━━ MATERIAL SHOWN ━━

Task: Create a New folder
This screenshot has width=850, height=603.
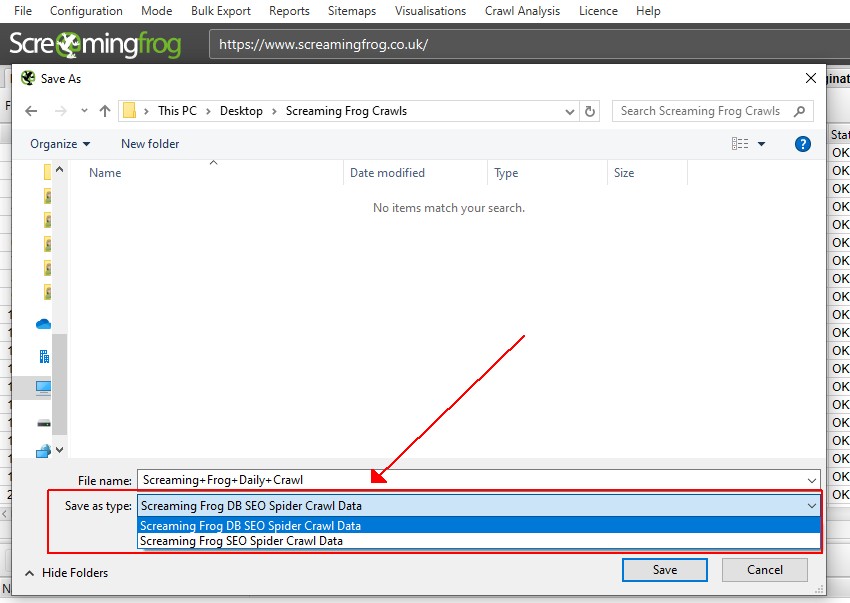Action: coord(150,144)
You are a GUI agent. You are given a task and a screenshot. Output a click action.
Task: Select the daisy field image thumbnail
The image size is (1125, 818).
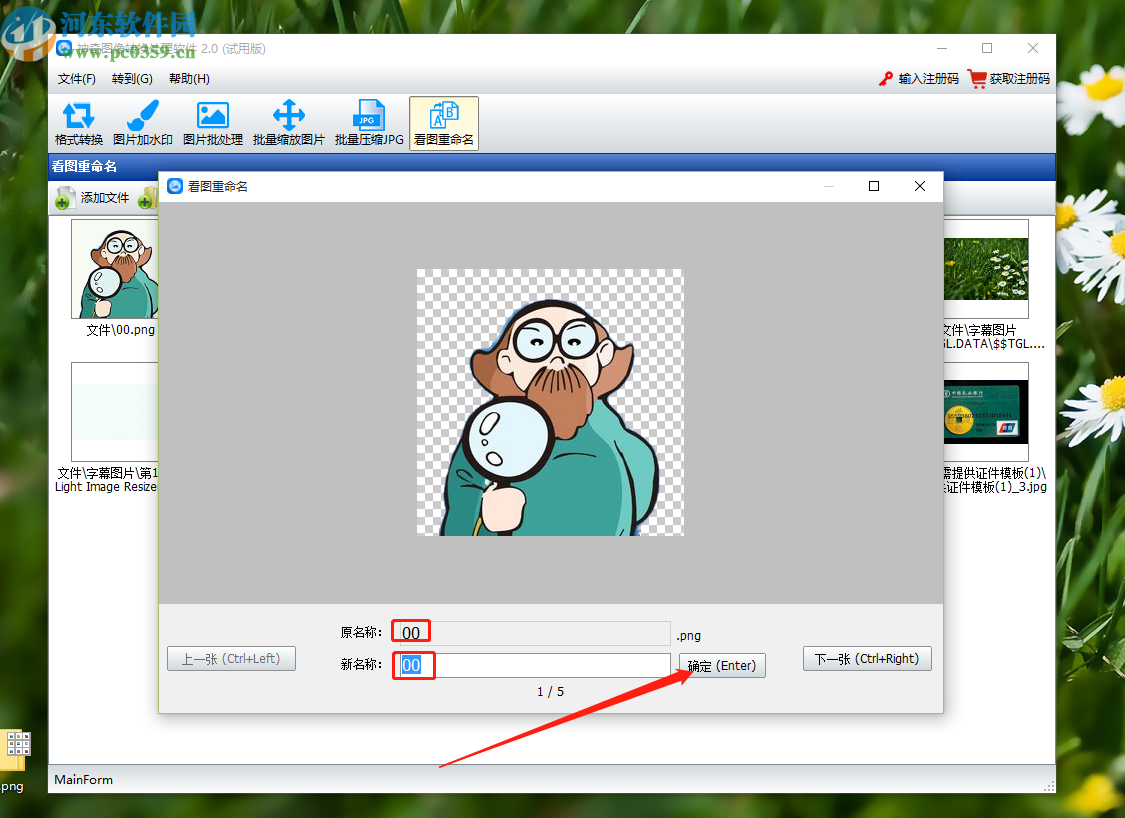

━━━

**WHAT THE EXERCISE ASKS:** Rewrite the records above, changing "screenshot" to "screen capture" and keeping everything else the same. Leave out the pictures.

**OUTPUT BELOW:**
Task: Create a New folder
This screen capture has width=850, height=603.
Action: coord(150,144)
You are a GUI agent. You are given a task and a screen capture. Output a click action.
Task: Select the daisy field image thumbnail
The image size is (1125, 818).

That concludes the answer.